● WORK TASK: Please copy out the full article on the College's summary judgment motion, word for word.
____ DOCUMENT EXCERPT
College files for summary judgment in alumni lawsuit

Dartmouth has filed a motion for summary judgment, in which a judge decides a case without a full trial, in the current alumni lawsuit against the College, the College announced on Monday. The suit is the second alumni lawsuit filed against the College in less than two years.

College general counsel Bob Donin told The Dartmouth in April that the College might file such a motion in July if information gathered during the suit's discovery period, which was to end in June, provided support for the College's position that the plaintiffs lack standing to sue, and that the terms of the dismissal of the previous alumni lawsuit against the College preclude alumni from filing the current lawsuit.

At that time, Donin said the College would argue in its motion that the principle of res judicata bars the plaintiffs from pursuing the current lawsuit, contending that it is based on claims that were already settled in the agreement to dismiss the previous suit. The motion. Donin said in April, would also contend that the alumni in the suit lack standing to sue, an argument the College had already outlined in a summary statement filed on March 23. The statement argues that the Association of Alumni has not authorized the individual alumni who brought the current lawsuit to litigate on its behalf, which Donin asserted in the April interview makes them third-party beneficiaries who lack standing to sue.

In April, Eugene Van Loan, the plaintiff's attorney, said he believed a potential College motion for summary judgment would fail, and called the potential motion a "hurdle" that the plaintiffs would "overcome." Van Loan also told The Dartmouth at that time that the plaintiff's were considering filing a summary judgment in order to speed the suit's proceedings.

In February 2008, the Grafton County Superior Court refused to grant the College's motion of dismissal in the previous lawsuit, The Dartmouth previously reported.
________
____ PROVIDED RECORDS
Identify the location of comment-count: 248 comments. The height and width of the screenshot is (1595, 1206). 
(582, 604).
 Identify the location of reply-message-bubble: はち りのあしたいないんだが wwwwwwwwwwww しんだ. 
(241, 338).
________
____ PROVIDED RECORDS
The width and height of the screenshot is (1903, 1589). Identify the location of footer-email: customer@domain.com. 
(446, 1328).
________
● RESULT BELOW:
College files for summary judgment in alumni lawsuit

Dartmouth has filed a motion for summary judgment, in which a judge decides a case without a full trial, in the current alumni lawsuit against the College, the College announced on Monday. The suit is the second alumni lawsuit filed against the College in less than two years.

College general counsel Bob Donin told The Dartmouth in April that the College might file such a motion in July if information gathered during the suit's discovery period, which was to end in June, provided support for the College's position that the plaintiffs lack standing to sue, and that the terms of the dismissal of the previous alumni lawsuit against the College preclude alumni from filing the current lawsuit.

At that time, Donin said the College would argue in its motion that the principle of res judicata bars the plaintiffs from pursuing the current lawsuit, contending that it is based on claims that were already settled in the agreement to dismiss the previous suit. The motion. Donin said in April, would also contend that the alumni in the suit lack standing to sue, an argument the College had already outlined in a summary statement filed on March 23. The statement argues that the Association of Alumni has not authorized the individual alumni who brought the current lawsuit to litigate on its behalf, which Donin asserted in the April interview makes them third-party beneficiaries who lack standing to sue.

In April, Eugene Van Loan, the plaintiff's attorney, said he believed a potential College motion for summary judgment would fail, and called the potential motion a "hurdle" that the plaintiffs would "overcome." Van Loan also told The Dartmouth at that time that the plaintiff's were considering filing a summary judgment in order to speed the suit's proceedings.

In February 2008, the Grafton County Superior Court refused to grant the College's motion of dismissal in the previous lawsuit, The Dartmouth previously reported.